2014 : Montréal 12, Laval 9

Toute bonne chose a une fin, dit-on. Mais la prolongation aura quand même été nécessaire aux Carabins pour mettre fin à la domination lavalloise, qui perdait alors devant ses partisans pour la première fois depuis 2004. Les Carabins allaient ensuite remporter la première Coupe Vanier de leur histoire.

2015 : Montréal 18, Laval 16

La dernière victoire des Carabins en Coupe Dunsmore remonte à ce moment quand un botté de placement bloqué sur le dernier jeu du match avait permis à la formation montréalaise de savourer un deuxième succès de suite sur le terrain adverse.

Une défaite dure à avaler pour le Rouge et Or face aux Carabins devant ses partisans en 2015

2016 : Laval 20, Montréal 17

Un match complètement fou couronné par un jeu truqué du Rouge et Or avec 30 secondes à jouer au match. En déficit 17-13, le quart-arrière Hugo Richard avait remis le ballon à Sébastien Serré, qui l’a ensuite refilé à Jonathan Breton-Robert et celui-ci allait le lancer à Richard, laissé seul dans la zone rouge. Un jeu emprunté aux Blue Bombers de Winnipeg (LCF) qui devait servir sur une transformation de deux points. «Les gars ne croyaient pas que j’allais l’appeler pour deux points, mais là, je pense qu’ils ne m’ont vraiment pas vu venir», racontait en riant le coordonnateur offensif après cette victoire dramatique.

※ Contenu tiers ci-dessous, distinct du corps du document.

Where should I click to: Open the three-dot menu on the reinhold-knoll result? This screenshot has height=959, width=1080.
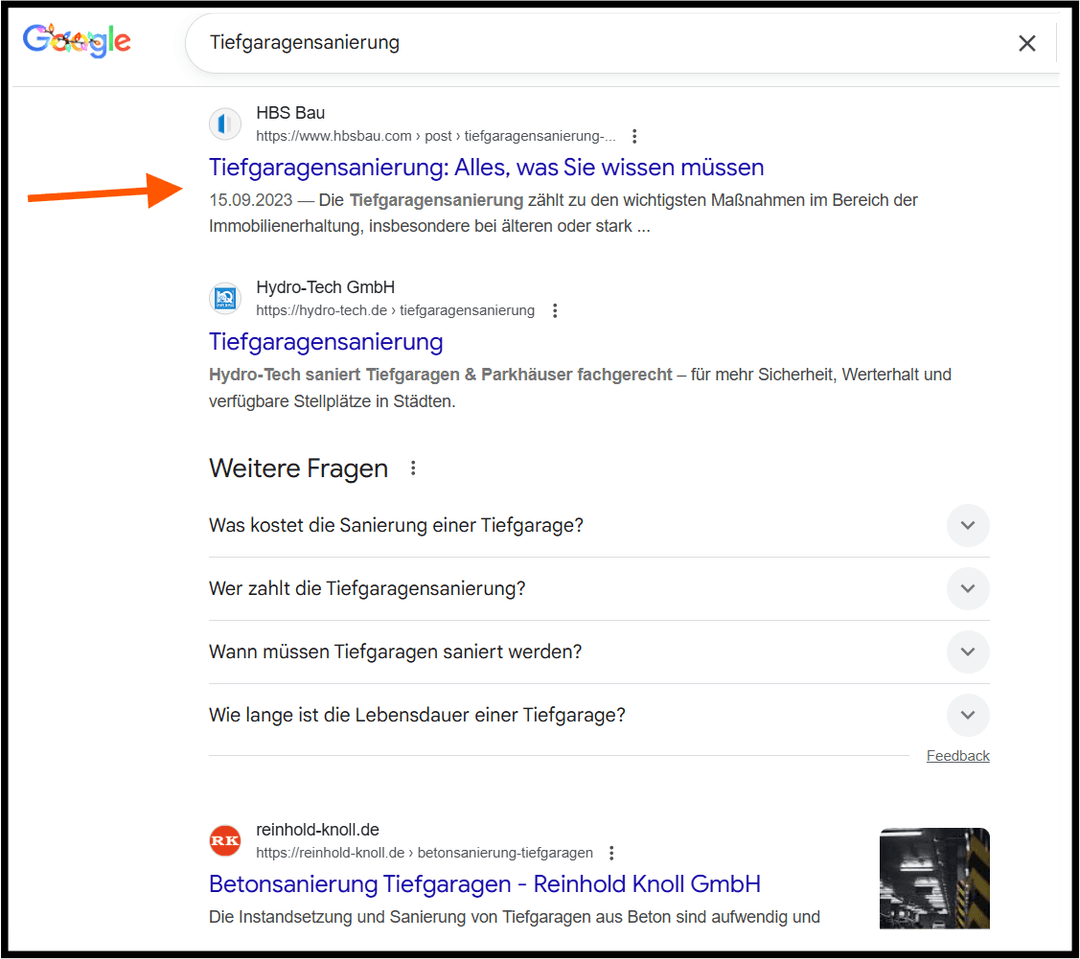click(611, 853)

2017 : Montréal 22, Laval 25

Le Rouge et Or a eu des sueurs froides, permettant trois bottés courts aux Carabins, mais la défensive et les unités spéciales ont tenu le coup pour conserver l’avance. «On était confiant qu’on pouvait les arrêter en fin de match. Ce n’est pas l’idéal, mais on a trouvé une façon de l’emporter», résumait sur-le-champ Glen Constantin.

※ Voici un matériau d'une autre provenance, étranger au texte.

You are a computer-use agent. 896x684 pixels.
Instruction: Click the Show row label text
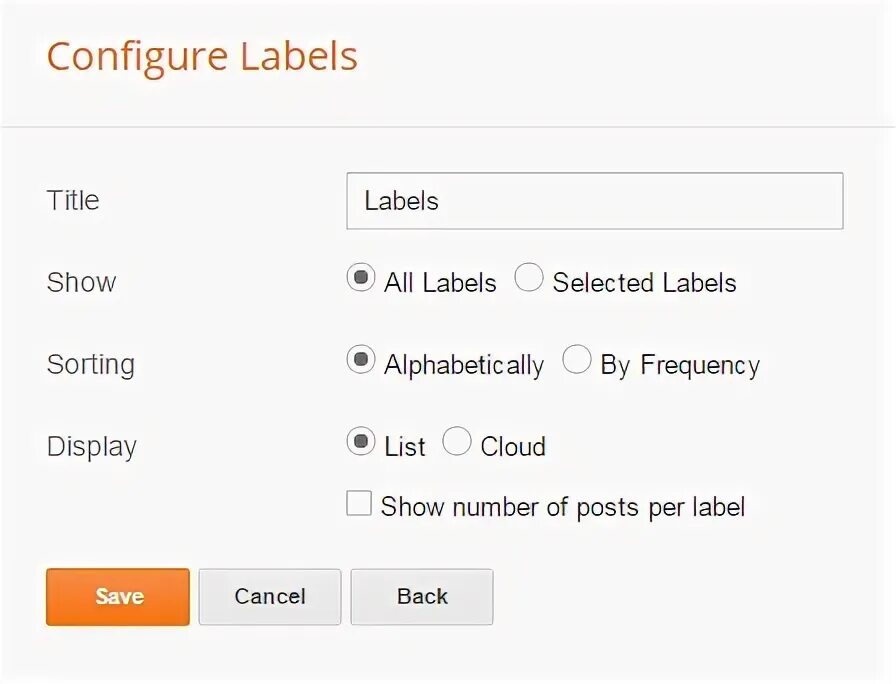click(x=81, y=282)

2018 : Montréal 1, Laval 14

Ce n’est pas la 15e bannière du Rouge et Or qui faisait le plus jaser après la rencontre, mais bien le jeu controversé ayant mené au touchant d’Adam Auclair, qui avait retourné une interception sur 77 pour un touché. «D’habitude lorsqu’on les genoux au sol, ça veut dire qu’il faut siffler. Je ne sais pas quoi vous dire», déclarait l’entraîneur-chef des Carabins Danny Maciocia après coup. «Les coachs nous disent toujours que lorsque tu as le ballon dans les mains et que tu n’entends pas siffler, tu cours», résumait pour sa part Auclair.

2019 : Montréal à Laval

Un autre chapitre est sur le point de s’écrire. Le mandat d’en écrire le scénario revient aux joueurs des deux équipes, qui ont eu droit à une préparation digne des grands matchs de championnat pour l’occasion.